SURGERY WITH NEGATIVE MARGINS FOR DCIS IS IMPORTANT

The chance that a case of ductal carcinoma in situ (DCIS) will recur locally in 10 years — either as DCIS or invasive cancer — might depend on the quality of the surgical procedure, new research indicates.
In a study of 720 women with DCIS, when the excision was "inadequate" (resulted in a margin of less than 1 mm), as it was in 124 women, the 10-year recurrence rate was 51% for low-grade disease and 70% for high-grade disease.
However, when the excision was "adequate" (resulted in a margin of at least 1 mm), as it was in 596 women, the 10-year recurrence rate was much lower: 13% for low-grade disease and 35% for high-grade disease.
Notably, only 5% of the low-grade recurrences at 10 years were invasive disease.
All of the patients in the study were treated with surgery alone; radiation was not used, said lead investigator Sadia Khan, DO, from the Hoag Memorial Hospital Presbyterian in Newport Beach, California.
She presented the study during a presscast yesterday held in advance of the 17th Annual Meeting of the American Society of Breast Surgeons.
Grade 1 and 2 DCIS was considered low grade, and grade 3 DCIS was considered high grade.
At 10 years, there was only one breast-cancer-related death in the study population, including the patients who had inadequate surgery.
Mean tumor size was 17 mm, mean age was 55 years, and mean follow-up was 79 months.
For their study, Dr Khan and her colleagues retrospectively examined a database of "pure" DCIS (no invasion or microinvasion) collected from three institutions, including Hoag Memorial.
Notably, all patients with margins less than 1 mm were advised to undergo re-excision but refused further treatment.
The group of 124 inadequately treated patients served as a "surrogate" for the management approach of no treatment or surveillance, the investigators explain. The idea is that if a patient is inadequately treated, it is on par with no treatment.
In terms of recurrence, these surrogate surveillance patients compared unfavorably with the 596 patients who were adequately treated, as noted above in the comparison between the inadequate and adequate groups.
Moreover, actual surveillance patients "will likely do worse" than this surrogate group because they would not benefit from surgery, even if it is an inadequate procedure, said Dr Khan.
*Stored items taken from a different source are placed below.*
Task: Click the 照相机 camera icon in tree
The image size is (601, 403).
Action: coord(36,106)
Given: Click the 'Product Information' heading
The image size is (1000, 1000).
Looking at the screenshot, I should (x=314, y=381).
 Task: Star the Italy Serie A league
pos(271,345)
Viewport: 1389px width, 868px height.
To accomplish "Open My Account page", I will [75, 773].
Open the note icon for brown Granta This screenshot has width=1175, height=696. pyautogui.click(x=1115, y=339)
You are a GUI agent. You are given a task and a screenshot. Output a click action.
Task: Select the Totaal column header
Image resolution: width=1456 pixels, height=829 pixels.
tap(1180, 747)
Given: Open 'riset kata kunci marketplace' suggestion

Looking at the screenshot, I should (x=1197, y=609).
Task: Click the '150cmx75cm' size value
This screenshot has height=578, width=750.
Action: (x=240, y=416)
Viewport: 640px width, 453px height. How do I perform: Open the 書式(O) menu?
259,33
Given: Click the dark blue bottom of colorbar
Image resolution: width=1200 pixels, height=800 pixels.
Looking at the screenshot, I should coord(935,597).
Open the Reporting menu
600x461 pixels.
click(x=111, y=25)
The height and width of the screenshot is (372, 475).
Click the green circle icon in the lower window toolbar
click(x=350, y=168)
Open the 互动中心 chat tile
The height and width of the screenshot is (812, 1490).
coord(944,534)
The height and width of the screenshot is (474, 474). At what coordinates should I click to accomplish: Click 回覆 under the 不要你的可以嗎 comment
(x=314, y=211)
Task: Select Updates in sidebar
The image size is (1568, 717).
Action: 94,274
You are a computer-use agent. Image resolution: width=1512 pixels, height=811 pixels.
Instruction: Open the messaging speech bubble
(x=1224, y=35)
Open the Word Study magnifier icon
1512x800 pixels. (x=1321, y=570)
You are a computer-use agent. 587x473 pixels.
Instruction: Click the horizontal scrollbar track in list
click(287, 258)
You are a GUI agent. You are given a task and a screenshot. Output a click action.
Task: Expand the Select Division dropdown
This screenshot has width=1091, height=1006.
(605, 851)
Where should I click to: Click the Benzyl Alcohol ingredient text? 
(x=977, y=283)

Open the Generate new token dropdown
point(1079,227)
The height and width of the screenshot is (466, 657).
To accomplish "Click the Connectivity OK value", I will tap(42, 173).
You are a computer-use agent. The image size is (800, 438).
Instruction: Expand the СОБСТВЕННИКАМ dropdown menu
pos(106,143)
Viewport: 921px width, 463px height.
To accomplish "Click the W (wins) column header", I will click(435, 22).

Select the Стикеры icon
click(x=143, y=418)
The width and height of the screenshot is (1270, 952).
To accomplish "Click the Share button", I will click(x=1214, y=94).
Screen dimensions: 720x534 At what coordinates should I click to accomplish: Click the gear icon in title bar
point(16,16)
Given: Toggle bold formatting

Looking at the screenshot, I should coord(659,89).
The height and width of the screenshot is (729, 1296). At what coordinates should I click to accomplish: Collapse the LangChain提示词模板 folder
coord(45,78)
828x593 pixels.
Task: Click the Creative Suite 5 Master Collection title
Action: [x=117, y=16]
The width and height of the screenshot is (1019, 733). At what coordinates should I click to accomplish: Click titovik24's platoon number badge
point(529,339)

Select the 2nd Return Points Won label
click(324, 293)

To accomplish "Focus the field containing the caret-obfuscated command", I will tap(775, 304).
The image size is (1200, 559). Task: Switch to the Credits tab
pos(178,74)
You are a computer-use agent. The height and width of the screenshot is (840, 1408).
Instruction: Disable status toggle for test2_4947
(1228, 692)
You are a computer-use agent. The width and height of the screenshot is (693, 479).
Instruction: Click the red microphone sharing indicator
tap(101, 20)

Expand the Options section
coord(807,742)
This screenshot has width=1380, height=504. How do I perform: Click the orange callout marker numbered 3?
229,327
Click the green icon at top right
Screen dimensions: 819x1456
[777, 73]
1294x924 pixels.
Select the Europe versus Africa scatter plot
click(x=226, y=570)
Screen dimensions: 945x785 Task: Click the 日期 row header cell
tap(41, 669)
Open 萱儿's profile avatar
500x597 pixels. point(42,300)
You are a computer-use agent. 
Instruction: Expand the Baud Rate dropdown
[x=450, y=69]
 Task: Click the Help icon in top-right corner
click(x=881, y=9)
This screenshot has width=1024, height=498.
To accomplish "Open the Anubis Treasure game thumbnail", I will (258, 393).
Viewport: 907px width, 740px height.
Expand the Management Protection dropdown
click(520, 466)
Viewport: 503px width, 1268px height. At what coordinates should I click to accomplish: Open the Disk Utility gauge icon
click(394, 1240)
Thus, the surrogate group is a cautionary tale for patients considering the watch-and-wait approach to DCIS, she suggested.
"Women frequently come into our practice and say they have read that DCIS does not require treatment," Dr Khan said in a press statement.
But active surveillance is an out-of-bounds management approach, she told reporters.
"Doing a needle biopsy and just watching somebody with a mammogram is, at this point, inappropriate and unacceptable," she declared.
"We may be overtreating some women with DCIS," continued Dr Khan, "but we don't understand the biology of the disease enough to say which patients we're overtreating and which patients we are saving from invasive breast cancer."
There are clinical trials underway in Europe and the United States that are evaluating active surveillance for DCIS, reported presscast moderator Julie Margenthaler, MD, from Washington University in St Louis, Missouri.
"We would recommend that surgeons and patients use caution [when using] observation-only outside of a clinical trial," she said.
17th Annual Meeting of the American Society of Breast Surgeons: Scientific Session Oral Presentations Part I. Presented April 15, 2016.